Task objective - Can you turn every line of the items below into a JSON list of strings, one string per line, with blank lines left out?

Material provided -
--

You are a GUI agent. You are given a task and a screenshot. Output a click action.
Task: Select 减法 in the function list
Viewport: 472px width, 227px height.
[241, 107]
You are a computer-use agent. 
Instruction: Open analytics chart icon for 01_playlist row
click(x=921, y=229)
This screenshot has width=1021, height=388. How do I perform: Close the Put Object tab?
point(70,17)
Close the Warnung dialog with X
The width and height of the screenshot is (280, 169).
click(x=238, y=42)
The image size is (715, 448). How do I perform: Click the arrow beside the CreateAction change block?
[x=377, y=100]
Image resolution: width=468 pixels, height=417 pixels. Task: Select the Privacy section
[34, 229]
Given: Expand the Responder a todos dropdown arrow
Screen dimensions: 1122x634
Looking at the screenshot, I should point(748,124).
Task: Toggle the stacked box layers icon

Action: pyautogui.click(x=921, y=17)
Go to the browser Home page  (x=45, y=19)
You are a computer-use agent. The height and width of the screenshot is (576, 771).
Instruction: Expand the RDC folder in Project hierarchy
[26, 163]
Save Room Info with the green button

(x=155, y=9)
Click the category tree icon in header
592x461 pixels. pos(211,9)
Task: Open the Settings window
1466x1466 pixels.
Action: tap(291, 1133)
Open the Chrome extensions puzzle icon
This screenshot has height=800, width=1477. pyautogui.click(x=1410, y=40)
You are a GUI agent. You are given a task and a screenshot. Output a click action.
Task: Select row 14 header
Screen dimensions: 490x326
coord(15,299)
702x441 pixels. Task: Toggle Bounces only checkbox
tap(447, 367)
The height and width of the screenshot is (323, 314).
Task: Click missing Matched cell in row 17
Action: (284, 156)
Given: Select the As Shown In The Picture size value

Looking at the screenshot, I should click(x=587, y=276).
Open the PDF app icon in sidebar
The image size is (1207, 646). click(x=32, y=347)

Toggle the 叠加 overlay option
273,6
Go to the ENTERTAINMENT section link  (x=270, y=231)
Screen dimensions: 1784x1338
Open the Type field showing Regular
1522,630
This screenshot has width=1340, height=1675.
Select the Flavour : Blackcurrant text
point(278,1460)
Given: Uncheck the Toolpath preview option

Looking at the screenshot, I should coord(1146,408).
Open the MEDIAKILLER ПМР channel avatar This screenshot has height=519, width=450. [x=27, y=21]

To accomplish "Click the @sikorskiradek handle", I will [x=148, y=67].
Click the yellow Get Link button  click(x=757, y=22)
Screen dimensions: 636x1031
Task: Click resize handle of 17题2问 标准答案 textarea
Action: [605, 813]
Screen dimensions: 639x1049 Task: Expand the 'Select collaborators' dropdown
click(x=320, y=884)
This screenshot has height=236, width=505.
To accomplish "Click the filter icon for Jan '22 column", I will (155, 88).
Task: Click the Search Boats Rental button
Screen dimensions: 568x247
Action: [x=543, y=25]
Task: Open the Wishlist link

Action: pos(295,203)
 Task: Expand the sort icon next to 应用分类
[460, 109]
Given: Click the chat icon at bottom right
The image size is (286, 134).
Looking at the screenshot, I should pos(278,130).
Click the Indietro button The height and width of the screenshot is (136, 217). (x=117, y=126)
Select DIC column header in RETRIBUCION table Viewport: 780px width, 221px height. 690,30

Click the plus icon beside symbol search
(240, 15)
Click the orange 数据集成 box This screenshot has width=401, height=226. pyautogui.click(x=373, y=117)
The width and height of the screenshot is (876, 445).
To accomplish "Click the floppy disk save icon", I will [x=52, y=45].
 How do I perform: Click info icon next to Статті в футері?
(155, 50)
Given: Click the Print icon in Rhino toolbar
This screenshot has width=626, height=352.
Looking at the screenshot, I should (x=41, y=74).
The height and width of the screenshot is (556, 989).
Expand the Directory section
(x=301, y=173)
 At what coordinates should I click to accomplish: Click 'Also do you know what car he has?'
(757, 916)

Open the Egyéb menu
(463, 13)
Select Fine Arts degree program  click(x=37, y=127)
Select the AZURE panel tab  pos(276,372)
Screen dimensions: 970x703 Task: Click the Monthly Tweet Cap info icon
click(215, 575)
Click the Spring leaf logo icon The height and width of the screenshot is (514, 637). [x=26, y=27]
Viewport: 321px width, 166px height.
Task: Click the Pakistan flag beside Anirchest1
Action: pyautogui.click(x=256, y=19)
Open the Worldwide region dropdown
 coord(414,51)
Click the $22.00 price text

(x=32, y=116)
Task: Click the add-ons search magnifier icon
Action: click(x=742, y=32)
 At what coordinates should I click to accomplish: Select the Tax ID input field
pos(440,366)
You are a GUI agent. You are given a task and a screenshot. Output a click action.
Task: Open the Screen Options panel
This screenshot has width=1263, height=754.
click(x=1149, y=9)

--

Task answer -
[
  "You are a GUI agent. You are given a task and a screenshot. Output a click action.",
  "Task: Select 减法 in the function list",
  "Viewport: 472px width, 227px height.",
  "[241, 107]",
  "You are a computer-use agent. ",
  "Instruction: Open analytics chart icon for 01_playlist row",
  "click(x=921, y=229)",
  "This screenshot has width=1021, height=388. How do I perform: Close the Put Object tab?",
  "point(70,17)",
  "Close the Warnung dialog with X",
  "The width and height of the screenshot is (280, 169).",
  "click(x=238, y=42)",
  "The image size is (715, 448). How do I perform: Click the arrow beside the CreateAction change block?",
  "[x=377, y=100]",
  "Image resolution: width=468 pixels, height=417 pixels. Task: Select the Privacy section",
  "[34, 229]",
  "Given: Expand the Responder a todos dropdown arrow",
  "Screen dimensions: 1122x634",
  "Looking at the screenshot, I should point(748,124).",
  "Task: Toggle the stacked box layers icon",
  "Action: pyautogui.click(x=921, y=17)",
  "Go to the browser Home page  (x=45, y=19)",
  "You are a computer-use agent. The height and width of the screenshot is (576, 771).",
  "Instruction: Expand the RDC folder in Project hierarchy",
  "[26, 163]",
  "Save Room Info with the green button",
  "(x=155, y=9)",
  "Click the category tree icon in header",
  "592x461 pixels. pos(211,9)",
  "Task: Open the Settings window",
  "1466x1466 pixels.",
  "Action: tap(291, 1133)",
  "Open the Chrome extensions puzzle icon",
  "This screenshot has height=800, width=1477. pyautogui.click(x=1410, y=40)",
  "You are a GUI agent. You are given a task and a screenshot. Output a click action.",
  "Task: Select row 14 header",
  "Screen dimensions: 490x326",
  "coord(15,299)",
  "702x441 pixels. Task: Toggle Bounces only checkbox",
  "tap(447, 367)",
  "The height and width of the screenshot is (323, 314).",
  "Task: Click missing Matched cell in row 17",
  "Action: (284, 156)",
  "Given: Select the As Shown In The Picture size value",
  "Looking at the screenshot, I should click(x=587, y=276).",
  "Open the PDF app icon in sidebar",
  "The image size is (1207, 646). click(x=32, y=347)",
  "Toggle the 叠加 overlay option",
  "273,6",
  "Go to the ENTERTAINMENT section link  (x=270, y=231)",
  "Screen dimensions: 1784x1338",
  "Open the Type field showing Regular",
  "1522,630",
  "This screenshot has width=1340, height=1675.",
  "Select the Flavour : Blackcurrant text",
  "point(278,1460)",
  "Given: Uncheck the Toolpath preview option",
  "Looking at the screenshot, I should coord(1146,408).",
  "Open the MEDIAKILLER ПМР channel avatar This screenshot has height=519, width=450. [x=27, y=21]",
  "To accomplish \"Click the @sikorskiradek handle\", I will [x=148, y=67].",
  "Click the yellow Get Link button  click(x=757, y=22)",
  "Screen dimensions: 636x1031",
  "Task: Click resize handle of 17题2问 标准答案 textarea",
  "Action: [605, 813]",
  "Screen dimensions: 639x1049 Task: Expand the 'Select collaborators' dropdown",
  "click(x=320, y=884)",
  "This screenshot has height=236, width=505.",
  "To accomplish \"Click the filter icon for Jan '22 column\", I will (155, 88).",
  "Task: Click the Search Boats Rental button",
  "Screen dimensions: 568x247",
  "Action: [x=543, y=25]",
  "Task: Open the Wishlist link",
  "Action: pos(295,203)",
  " Task: Expand the sort icon next to 应用分类",
  "[460, 109]",
  "Given: Click the chat icon at bottom right",
  "The image size is (286, 134).",
  "Looking at the screenshot, I should pos(278,130).",
  "Click the Indietro button The height and width of the screenshot is (136, 217). (x=117, y=126)",
  "Select DIC column header in RETRIBUCION table Viewport: 780px width, 221px height. 690,30",
  "Click the plus icon beside symbol search",
  "(240, 15)",
  "Click the orange 数据集成 box This screenshot has width=401, height=226. pyautogui.click(x=373, y=117)",
  "The width and height of the screenshot is (876, 445).",
  "To accomplish \"Click the floppy disk save icon\", I will [x=52, y=45].",
  " How do I perform: Click info icon next to Статті в футері?",
  "(155, 50)",
  "Given: Click the Print icon in Rhino toolbar",
  "This screenshot has width=626, height=352.",
  "Looking at the screenshot, I should (x=41, y=74).",
  "The height and width of the screenshot is (556, 989).",
  "Expand the Directory section",
  "(x=301, y=173)",
  " At what coordinates should I click to accomplish: Click 'Also do you know what car he has?'",
  "(757, 916)",
  "Open the Egyéb menu",
  "(463, 13)",
  "Select Fine Arts degree program  click(x=37, y=127)",
  "Select the AZURE panel tab  pos(276,372)",
  "Screen dimensions: 970x703 Task: Click the Monthly Tweet Cap info icon",
  "click(215, 575)",
  "Click the Spring leaf logo icon The height and width of the screenshot is (514, 637). [x=26, y=27]",
  "Viewport: 321px width, 166px height.",
  "Task: Click the Pakistan flag beside Anirchest1",
  "Action: pyautogui.click(x=256, y=19)",
  "Open the Worldwide region dropdown",
  " coord(414,51)",
  "Click the $22.00 price text",
  "(x=32, y=116)",
  "Task: Click the add-ons search magnifier icon",
  "Action: click(x=742, y=32)",
  " At what coordinates should I click to accomplish: Select the Tax ID input field",
  "pos(440,366)",
  "You are a GUI agent. You are given a task and a screenshot. Output a click action.",
  "Task: Open the Screen Options panel",
  "This screenshot has width=1263, height=754.",
  "click(x=1149, y=9)"
]